Lawrence man arrested after break-in at fire station, false alarm
A Lawrence man allegedly broke into Station 5, set off the fire alarm and was found with blood on his hands at the city's fire-medical hub.

A break-in at Lawrence-Douglas County Fire Medical Station 5 sent police and firefighters to 1911 Stewart Ave. early Thursday, interrupting operations at one of the city’s most important public-safety sites and ending with a Lawrence man in jail.
Officers were dispatched around 1:30 a.m. June 4 after the fire alarm was pulled at the station, according to police. Firefighters at the scene directed officers to the suspect, who was found in a kitchen area with blood on his hands. Police said the man admitted he had broken a window in the truck bay to get inside.
Douglas County Jail booking records identified the suspect as John Kingangi Mwithiga, 31, of Lawrence. He was booked on four misdemeanor charges: criminal damage to property, criminal trespass, false fire alarm and possession of drug paraphernalia.
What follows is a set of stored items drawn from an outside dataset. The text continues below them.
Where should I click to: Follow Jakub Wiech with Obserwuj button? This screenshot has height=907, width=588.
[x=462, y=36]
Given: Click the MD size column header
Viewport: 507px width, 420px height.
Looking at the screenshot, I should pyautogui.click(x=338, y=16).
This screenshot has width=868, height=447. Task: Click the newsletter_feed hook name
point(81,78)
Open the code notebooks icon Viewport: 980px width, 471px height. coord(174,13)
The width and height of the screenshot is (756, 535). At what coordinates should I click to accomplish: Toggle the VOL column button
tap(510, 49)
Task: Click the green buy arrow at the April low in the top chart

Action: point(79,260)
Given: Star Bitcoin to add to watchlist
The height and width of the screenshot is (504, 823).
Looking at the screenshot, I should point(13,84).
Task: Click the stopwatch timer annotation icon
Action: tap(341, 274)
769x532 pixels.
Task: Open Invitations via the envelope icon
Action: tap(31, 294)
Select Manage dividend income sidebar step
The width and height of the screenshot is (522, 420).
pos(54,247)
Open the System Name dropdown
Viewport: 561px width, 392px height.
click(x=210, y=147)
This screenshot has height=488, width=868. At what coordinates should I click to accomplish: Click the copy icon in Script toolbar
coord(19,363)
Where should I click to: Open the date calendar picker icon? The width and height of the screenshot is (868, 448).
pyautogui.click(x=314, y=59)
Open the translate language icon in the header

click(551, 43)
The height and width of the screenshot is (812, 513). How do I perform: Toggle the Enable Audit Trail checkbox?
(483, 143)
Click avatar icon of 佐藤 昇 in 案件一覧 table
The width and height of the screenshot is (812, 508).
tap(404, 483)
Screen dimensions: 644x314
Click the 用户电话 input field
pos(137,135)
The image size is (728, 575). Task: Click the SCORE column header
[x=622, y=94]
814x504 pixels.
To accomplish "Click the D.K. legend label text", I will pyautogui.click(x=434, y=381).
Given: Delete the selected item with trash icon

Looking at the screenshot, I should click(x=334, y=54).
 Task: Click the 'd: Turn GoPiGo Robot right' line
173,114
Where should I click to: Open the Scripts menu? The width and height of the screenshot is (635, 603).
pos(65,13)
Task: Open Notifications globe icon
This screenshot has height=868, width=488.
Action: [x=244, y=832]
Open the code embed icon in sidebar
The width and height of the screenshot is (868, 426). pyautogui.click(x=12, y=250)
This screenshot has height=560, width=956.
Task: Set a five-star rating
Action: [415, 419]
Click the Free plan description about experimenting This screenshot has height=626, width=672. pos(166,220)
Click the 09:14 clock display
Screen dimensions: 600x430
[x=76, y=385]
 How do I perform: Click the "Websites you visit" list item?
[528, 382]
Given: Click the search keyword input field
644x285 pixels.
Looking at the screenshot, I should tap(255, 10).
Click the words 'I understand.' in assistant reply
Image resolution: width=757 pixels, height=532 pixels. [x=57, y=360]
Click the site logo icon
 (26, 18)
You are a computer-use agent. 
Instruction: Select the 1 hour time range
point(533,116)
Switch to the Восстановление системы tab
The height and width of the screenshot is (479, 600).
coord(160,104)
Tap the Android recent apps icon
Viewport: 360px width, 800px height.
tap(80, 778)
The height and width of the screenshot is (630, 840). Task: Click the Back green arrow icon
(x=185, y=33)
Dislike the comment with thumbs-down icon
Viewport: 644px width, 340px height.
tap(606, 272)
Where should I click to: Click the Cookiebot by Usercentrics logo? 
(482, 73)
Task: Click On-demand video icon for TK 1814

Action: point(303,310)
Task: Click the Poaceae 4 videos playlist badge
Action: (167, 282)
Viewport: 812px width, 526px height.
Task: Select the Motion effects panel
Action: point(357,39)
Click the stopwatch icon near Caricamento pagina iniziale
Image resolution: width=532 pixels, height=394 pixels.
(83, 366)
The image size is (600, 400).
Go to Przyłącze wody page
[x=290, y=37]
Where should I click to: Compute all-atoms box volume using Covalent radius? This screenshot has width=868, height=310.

No firefighters were injured, but the incident forced an emergency response at a facility that is built to answer emergencies, not absorb them. Station 5 is listed by the City of Lawrence at 1911 Stewart Ave., Lawrence, Kansas 66046, and the department says its Administration Office is at Station No. 5 at 19th and Iowa. The city also lists the EMS Division in the administration building next to Station No. 5, making the site more than a neighborhood firehouse.
The city’s fire-medical contacts page lists Joe Hardy as acting fire chief. That same page includes Station 5 among the department’s station locations, underscoring that the building functions as a central hub for Lawrence-Douglas County Fire Medical, not just a place where a truck sleeps between calls.
The arrest highlights a vulnerability that goes beyond a single broken window. When someone gets inside a fire station, pulls an alarm and triggers a response, firefighters and police are pulled away from other calls while they secure the building and assess the risk. In a city where a station houses the administration office and EMS operations as well as fire apparatus, even a short disruption can carry public cost.
Police also said Mwithiga told officers he was seeing people while looking at a blank wall. The case now moves into the court process, with the charges centered on damage, trespass, the false alarm and the drug paraphernalia allegation.